El fraude de Iruña-Veleia

Iruña-Veleia ha entrado por fin hoy en la historia de la ciencia. Pero lo ha hecho por la puerta de atrás. Un equipo de arqueólogos dirigido por Eliseo Gil presentó a la prensa en junio de 2006 las más antiguas inscripciones en euskera y el primer Calvario de la Historia, grabados en fragmentos de cerámica de los siglos III y IV desenterrados en ese lugar. Decían tener las pruebas que confirmaban tan extraordinarias afirmaciones. Ahora, el comité de expertos que ha estudiado durante meses las piezas del yacimiento alavés ha dictaminado que no hay pruebas que avalen lo sostenido por Gil y sus colaboradores. Aunque el informe no se ha hecho todavía público, he conseguido alguna información sobre su contenido.

Los arqueólogos trabajan en el yacimiento alavés de Iruña-Veleia. Foto: Iosu Onandia.

Especialistas de diferentes disciplinas científicas han presentado hoy durante cinco horas a la diputada de Cultura de Álava, Lorena López de Lacalle, las conclusiones de su trabajo sobre los restos de Iruña-Veleia. Uno a uno, los expertos se han pronunciado en la misma línea: los grabados en euskera y religiosos no son del siglo III o IV. “El dictamen ha sido unánime”, me ha explicado un asistente a la reunión. Los estudiosos deducen, a partir de los resultados de análisis químicos y otras pruebas, que los grabados en lengua vasca y con motivos religiosos son recientes, posiblemente tanto que no puede descartarse que fueran hechos poco antes de su hallazgo. El euskera no es posible que sea el de la época -“es imposible”- y la iconografía cristiana tampoco, según los estudiosos, ninguno de los cuales ha admitido la mínima posibilidad de autenticidad.

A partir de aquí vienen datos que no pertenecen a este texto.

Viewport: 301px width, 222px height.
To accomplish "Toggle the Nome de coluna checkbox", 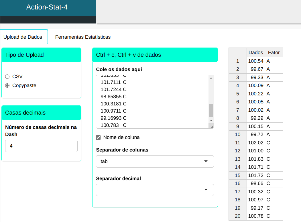I will 98,137.
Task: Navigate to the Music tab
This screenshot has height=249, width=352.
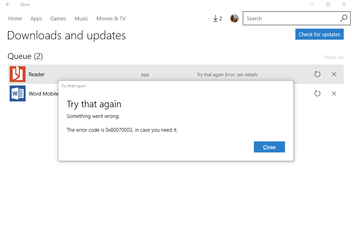Action: pos(81,19)
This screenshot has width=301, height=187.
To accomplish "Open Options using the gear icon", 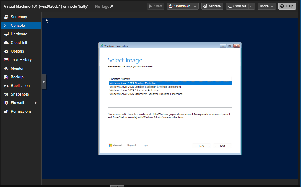I will [6, 51].
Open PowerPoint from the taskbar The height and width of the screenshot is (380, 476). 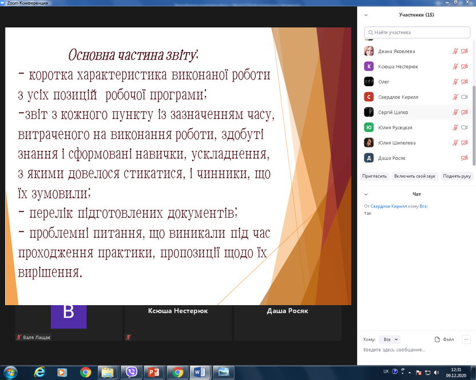click(153, 372)
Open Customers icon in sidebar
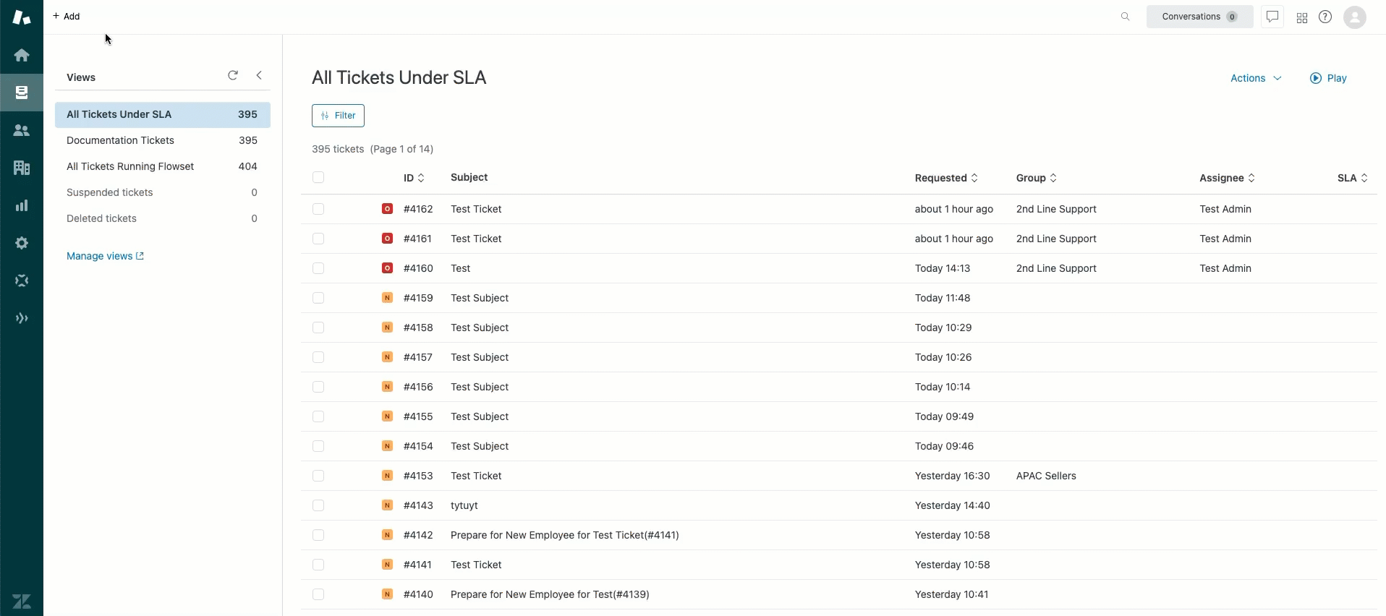The image size is (1386, 616). click(x=22, y=130)
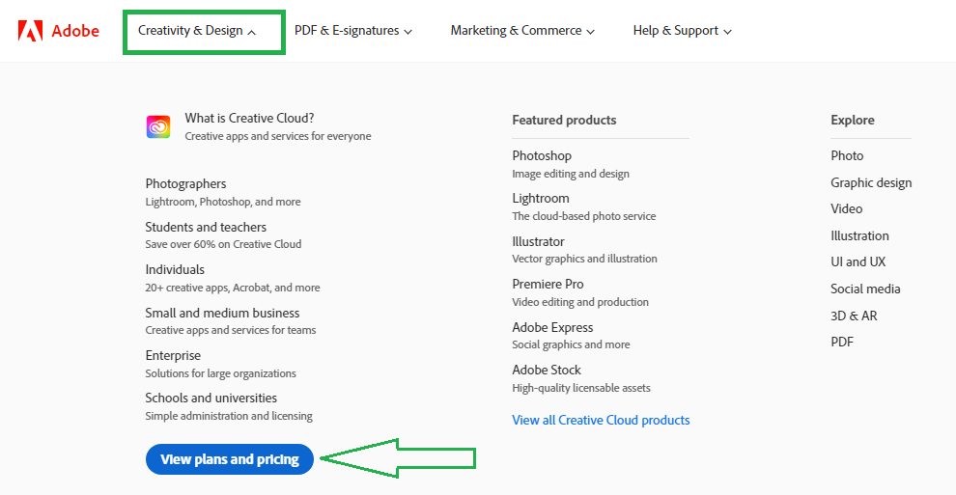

“Los descubrimientos del yacimiento alavés parecen demasiado buenos para ser ciertos, pero eso no quiere decir que no lo sean”, escribía aquí mismo hace dos años. Comparaba entonces el proceder de los investigadores alaveses, corriendo a la prensa a informar del hallazgo en vez de darlo a conocer antes en las publicaciones especializadas, con el de los químicos Martin Fleischmann y Stanley Pons, los descubridores en 1989 de la fusión fría que nunca fue. El tiempo y los expertos han demostrado ahora que los extraordinarios Calvario y grabados en euskera de Iruña-Veleia merecen tanto crédito como la fusión fría.

Fotografía del fragmento de cerámica con el supuesto primer Calvario.Quedan muchas incógnitas. Entre otras, la autoría del engaño. Igual nunca se conoce, pero lo que sí sabe todo el mundo ya es que la arqueología alavesa podía haber evitado su segundo sonrojo en menos de veinte años si los excavadores de Iruña-Veleia hubieran procedido correctamente y no hubieran acudido a los medios de comunicación con afirmaciones extraordinarias y sin pruebas. El informe que ha recibido hoy la Diputación alavesa -firmado por químicos, físicos, filólogos, historiadores del arte…- tenían que haberlo encargado Gil y su equipo hace dos años, antes de dar a conocer al mundo un hallazgo tan espectacular. Estamos ante una demostración palmaria de ciencia patológica y, como tal, pasará Iruña-Veleia a los libros de historia de la ciencia.

Este fraude es, además, el segundo de la arqueología alavesa en menos de veinte años. El anterior fueron las pinturas rupestres de la cueva de Zubialde, bendecidas por la plana mayor de la antropología vasca a instancias del poder político a principios de los años 90 y cuyo carácter fraudulento fue descubierto poco después. Esperemos que en el caso de la arqueología alavesa haya dos sin tres.